Furman’s undergraduate evening program is about sixty years old. We estimate that there are about 34,000 adults in Greenville who are potential candidates for degree completion.

How would you describe Greenville? I love Greenville and it has been great to watch its growth over the last thirty-seven years. I remember walking through the abandoned Poinsett Hotel in the 80s. I love that restoration. It is a gorgeous building. I love that we are so connected to nature and how easy it is to get to the Swamp Rabbit Trail.

How would Greenville describe YOU? Contributor to our community through educational advocacy.

What is your happiest Greenville moment? Serving on the Education Spectrum Committee which is part of Ten at the Top, which brought business, community, and educational leaders together.

What about Greenville makes you proud, likely the reasons you are still here. I just finished the Riley Diversity Leaders Institute, which is about expanding diversity and awareness.
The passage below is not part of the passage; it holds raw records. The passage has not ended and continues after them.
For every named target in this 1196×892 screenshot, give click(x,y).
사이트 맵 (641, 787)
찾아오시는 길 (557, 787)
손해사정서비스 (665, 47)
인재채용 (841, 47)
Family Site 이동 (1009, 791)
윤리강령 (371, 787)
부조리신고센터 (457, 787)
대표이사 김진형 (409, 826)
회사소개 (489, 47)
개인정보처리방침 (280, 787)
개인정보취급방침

I am amazed at the talent level we have here and are attracting to our community. 

I hope leadership moving forward has a vision for our entire community. As proud as I am about the Liberty Bridge and that corridor, I worry about gentrification and the impact on historical populations. Things are changing very quickly. There should be a plan to raise everybody in the community and not force them out. 

It has been a great opportunity to be part of Furman within the greater Greenville community. There is a rich history within our community for life-long learning. It is gratifying to see folks move from other places to access the OLLI program at Furman.
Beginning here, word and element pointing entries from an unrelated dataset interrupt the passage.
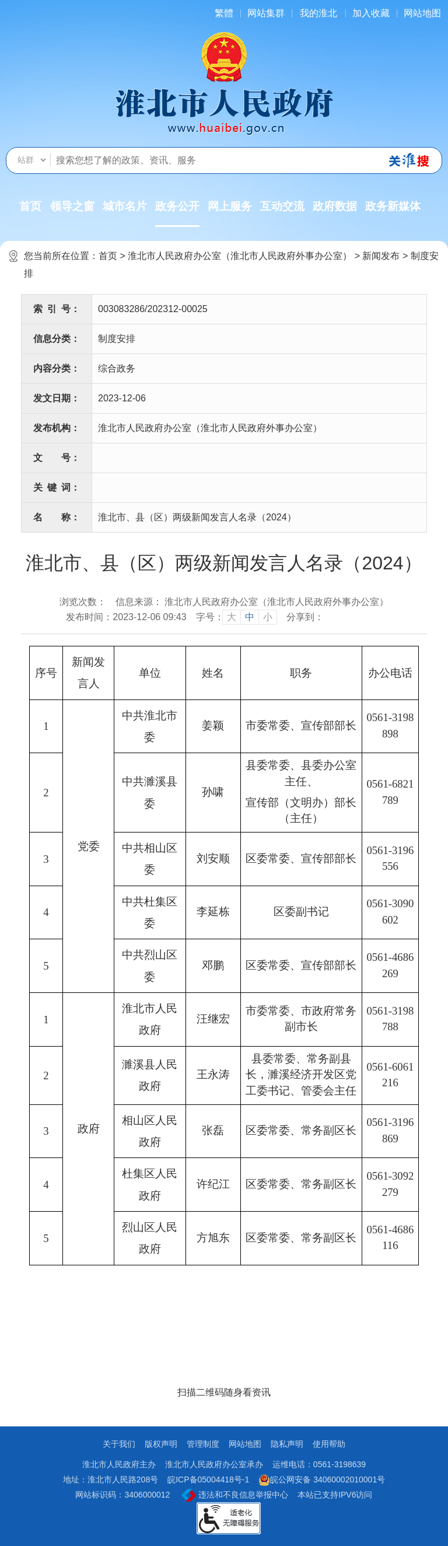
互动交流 (282, 206)
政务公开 (177, 213)
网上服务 (230, 206)
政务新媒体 (393, 206)
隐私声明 (287, 1444)
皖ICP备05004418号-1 (208, 1479)
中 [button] (249, 617)
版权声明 (161, 1444)
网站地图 (422, 13)
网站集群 (266, 13)
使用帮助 (329, 1444)
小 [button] (267, 617)
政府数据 (335, 206)
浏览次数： (83, 602)
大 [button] (231, 617)
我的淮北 (318, 13)
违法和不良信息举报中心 (234, 1495)
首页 (30, 206)
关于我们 (119, 1444)
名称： (56, 517)
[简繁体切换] (224, 13)
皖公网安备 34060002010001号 (321, 1480)
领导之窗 (72, 206)
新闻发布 (381, 256)
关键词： (56, 487)
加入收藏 (371, 13)
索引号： (56, 309)
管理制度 (203, 1444)
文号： (56, 458)
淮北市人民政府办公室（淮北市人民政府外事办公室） (240, 256)
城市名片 (125, 206)
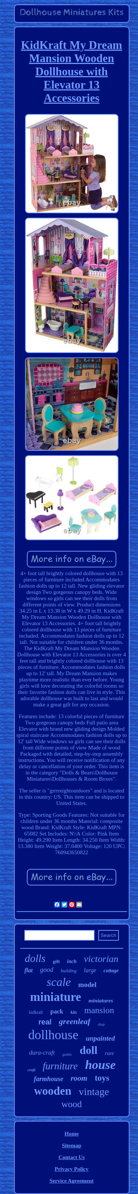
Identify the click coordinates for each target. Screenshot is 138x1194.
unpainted (100, 1038)
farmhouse (48, 1079)
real (45, 1022)
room (79, 1078)
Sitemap (71, 1145)
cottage (110, 970)
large (90, 970)
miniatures (101, 1001)
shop (101, 1024)
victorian (101, 959)
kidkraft (36, 1012)
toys (102, 1078)
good (46, 969)
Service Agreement (71, 1181)
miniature (55, 997)
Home (71, 1134)
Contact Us (72, 1157)
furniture (60, 1066)
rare (109, 1053)
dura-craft (42, 1052)
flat (29, 970)
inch (72, 961)
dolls (35, 958)
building (69, 970)
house (100, 1065)
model (87, 984)
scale (59, 981)
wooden (52, 1090)
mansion (99, 1010)
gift (56, 961)
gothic (67, 1054)
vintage (94, 1091)
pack (56, 1011)
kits (74, 1012)
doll (88, 1050)
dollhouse (53, 1035)
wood (71, 1104)
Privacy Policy (71, 1169)
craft (31, 1070)
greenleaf (75, 1021)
Besides your residence or place of work, where is your favorite Greenville morning hangout? If it is a weekend, we might stop in downtown Travelers Rest or ride the Swamp Rabbit Trail.

Besides your residence or place of work, where is your favorite Greenville evening hangout? Main Street in Greenville. We love it, especially at festival times like Artisphere and Fall for Greenville. I really love downtown when there’s live music.